I was thinking (that is quite an achievent on it's own) whether you guys and gals can put pics of yourself on here.

I think it will be nice to be able to couple a pic of oneself to the avatar. Tag others if you can.

@Silver
@Raindance
@RainstormZA
@Hooked
@Steyn777


----------



## RenaldoRheeder (24/6/18)

There is actually more than one thread that I came across that has some pics of forumites (this is one)

Reactions: Like 1


----------



## Captain Chaos (24/6/18)

RenaldoRheeder said:


> There is actually more than one thread that I came across that has some pics of forumites (this is one)


Ahhh, thanks.

Reactions: Like 1


----------



## Hooked (24/6/18)

Captain Chaos said:


> I was thinking (that is quite an achievent on it's own) whether you guys and gals can put pics of yourself on here.
> 
> I think it will be nice to be able to couple a pic of oneself to the avatar. Tag others if you can.
> 
> ...



Would you like a before-coffee pic, or after-coffee?

Reactions: Funny 5


----------



## Captain Chaos (24/6/18)

Hooked said:


> Would you like a before-coffee pic, or after-coffee?


Let's make it after-coffee.

Reactions: Like 1


----------



## Hooked (24/6/18)

Captain Chaos said:


> Let's make it after-coffee.



OK - you first!


----------



## Raindance (24/6/18)

Captain Chaos said:


> I was thinking (that is quite an achievent on it's own) whether you guys and gals can put pics of yourself on here.
> 
> I think it will be nice to be able to couple a pic of oneself to the avatar. Tag others if you can.
> 
> ...


The truth is that the forum pictures one chooses has a lot to do with your personality. Being an introvert, selfies and displaying the real person behind the mask is a bit outside my comfort zone. You will be surprised to learn just how much some depend on the guise of anonymity to feel free to speak up. In real life it takes me a serious amount of time to get to know people enough to actually reveal my true self to them.

I guess full blown extroverts have little problem posting pictures of self as avatars and may not understand this perspective but to us introverts it is a very big deal.

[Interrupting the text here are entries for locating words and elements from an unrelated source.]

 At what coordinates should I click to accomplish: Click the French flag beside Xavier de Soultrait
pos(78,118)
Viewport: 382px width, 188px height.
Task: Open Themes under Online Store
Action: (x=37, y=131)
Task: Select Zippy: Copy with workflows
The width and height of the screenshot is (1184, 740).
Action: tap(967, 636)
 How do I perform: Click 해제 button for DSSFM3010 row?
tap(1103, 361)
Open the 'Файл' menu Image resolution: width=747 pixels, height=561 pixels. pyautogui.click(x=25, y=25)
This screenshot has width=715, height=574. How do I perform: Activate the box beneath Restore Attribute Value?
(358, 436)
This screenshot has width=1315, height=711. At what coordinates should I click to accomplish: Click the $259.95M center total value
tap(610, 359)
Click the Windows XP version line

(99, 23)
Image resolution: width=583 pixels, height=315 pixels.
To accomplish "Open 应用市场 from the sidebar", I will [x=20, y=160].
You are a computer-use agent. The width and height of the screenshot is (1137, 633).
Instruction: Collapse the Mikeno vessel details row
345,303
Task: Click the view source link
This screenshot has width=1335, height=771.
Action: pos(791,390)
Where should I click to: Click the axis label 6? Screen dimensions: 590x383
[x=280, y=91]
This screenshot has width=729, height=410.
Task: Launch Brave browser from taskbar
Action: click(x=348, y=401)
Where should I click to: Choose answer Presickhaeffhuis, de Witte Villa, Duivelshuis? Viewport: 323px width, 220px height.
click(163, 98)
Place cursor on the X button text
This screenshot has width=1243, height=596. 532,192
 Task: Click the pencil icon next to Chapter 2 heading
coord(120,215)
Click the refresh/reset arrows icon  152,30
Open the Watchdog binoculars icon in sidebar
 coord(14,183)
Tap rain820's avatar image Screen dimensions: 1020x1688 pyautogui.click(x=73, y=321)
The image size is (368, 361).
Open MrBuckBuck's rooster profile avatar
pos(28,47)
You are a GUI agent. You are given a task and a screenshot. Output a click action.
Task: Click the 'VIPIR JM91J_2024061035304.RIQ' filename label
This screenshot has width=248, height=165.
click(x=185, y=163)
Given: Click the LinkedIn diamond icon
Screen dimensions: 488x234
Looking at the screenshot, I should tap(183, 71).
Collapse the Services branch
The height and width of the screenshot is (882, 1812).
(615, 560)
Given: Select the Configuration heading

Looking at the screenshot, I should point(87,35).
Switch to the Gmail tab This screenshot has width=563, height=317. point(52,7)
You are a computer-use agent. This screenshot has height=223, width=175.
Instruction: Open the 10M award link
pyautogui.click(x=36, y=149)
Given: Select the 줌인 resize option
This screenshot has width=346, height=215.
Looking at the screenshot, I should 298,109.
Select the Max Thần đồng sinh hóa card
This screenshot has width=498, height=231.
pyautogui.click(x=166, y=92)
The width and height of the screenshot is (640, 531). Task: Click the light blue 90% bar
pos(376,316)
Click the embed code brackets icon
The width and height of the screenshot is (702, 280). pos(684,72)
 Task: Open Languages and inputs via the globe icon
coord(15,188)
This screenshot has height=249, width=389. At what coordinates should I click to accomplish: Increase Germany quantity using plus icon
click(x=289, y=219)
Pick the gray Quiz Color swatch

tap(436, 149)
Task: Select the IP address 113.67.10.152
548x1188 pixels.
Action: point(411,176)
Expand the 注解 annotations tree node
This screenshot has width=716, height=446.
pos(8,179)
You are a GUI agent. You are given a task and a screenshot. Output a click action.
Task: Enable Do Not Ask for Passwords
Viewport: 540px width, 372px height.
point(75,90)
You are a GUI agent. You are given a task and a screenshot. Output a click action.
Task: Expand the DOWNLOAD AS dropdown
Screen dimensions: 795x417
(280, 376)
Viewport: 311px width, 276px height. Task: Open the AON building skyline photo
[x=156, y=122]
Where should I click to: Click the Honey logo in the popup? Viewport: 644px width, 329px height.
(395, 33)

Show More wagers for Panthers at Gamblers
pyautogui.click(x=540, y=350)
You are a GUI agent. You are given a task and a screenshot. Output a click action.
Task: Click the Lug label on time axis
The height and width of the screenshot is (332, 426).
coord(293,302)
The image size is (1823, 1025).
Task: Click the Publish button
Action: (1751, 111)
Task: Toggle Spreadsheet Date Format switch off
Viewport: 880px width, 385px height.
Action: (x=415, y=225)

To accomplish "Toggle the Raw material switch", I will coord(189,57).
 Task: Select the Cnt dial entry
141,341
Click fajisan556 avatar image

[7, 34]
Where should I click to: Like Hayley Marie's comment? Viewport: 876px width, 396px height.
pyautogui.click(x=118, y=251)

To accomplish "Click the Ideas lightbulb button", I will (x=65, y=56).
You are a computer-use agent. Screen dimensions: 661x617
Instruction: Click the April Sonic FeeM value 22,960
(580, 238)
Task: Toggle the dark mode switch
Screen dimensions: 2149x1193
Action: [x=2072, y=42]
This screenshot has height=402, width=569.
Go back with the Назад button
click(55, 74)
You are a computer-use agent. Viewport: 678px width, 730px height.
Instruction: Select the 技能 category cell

I was surprised when @RainstormZA posted a selfie as avatar a while ago. I judged her as more of an introvert. I also recon @Silver, @Hooked and @Steyn777 are far less introverted. Silver needs little explanation, Hooked has posted photos of herself and Steyn777 does appear in his profile pic, although which one of the two he is, is somewhat of a mystery.

Anyhow, any comments?

Regards

Reactions: Like 1 | Agree 2


----------



## RainstormZA (24/6/18)

Raindance said:


> The truth is that the forum pictures one chooses has a lot to do with your personality. Being an introvert, selfies and displaying the real person behind the mask is a bit outside my comfort zone. You will be surprised to learn just how much some depend on the guise of anonymity to feel free to speak up. In real life it takes me a serious amount of time to get to know people enough to actually reveal my true self to them.
> 
> I guess full blown extroverts have little problem posting pictures of self as avatars and may not understand this perspective but to us introverts it is a very big deal.
> 
> ...



I am an introvert - I detest posting pics of myself. I can't handle crowds or large groups - they give me an headache. Small groups are fine. Took me a week to open up to the people that stayed with me for 4 weeks. Otherwise I mind my own business and do my own stuff. 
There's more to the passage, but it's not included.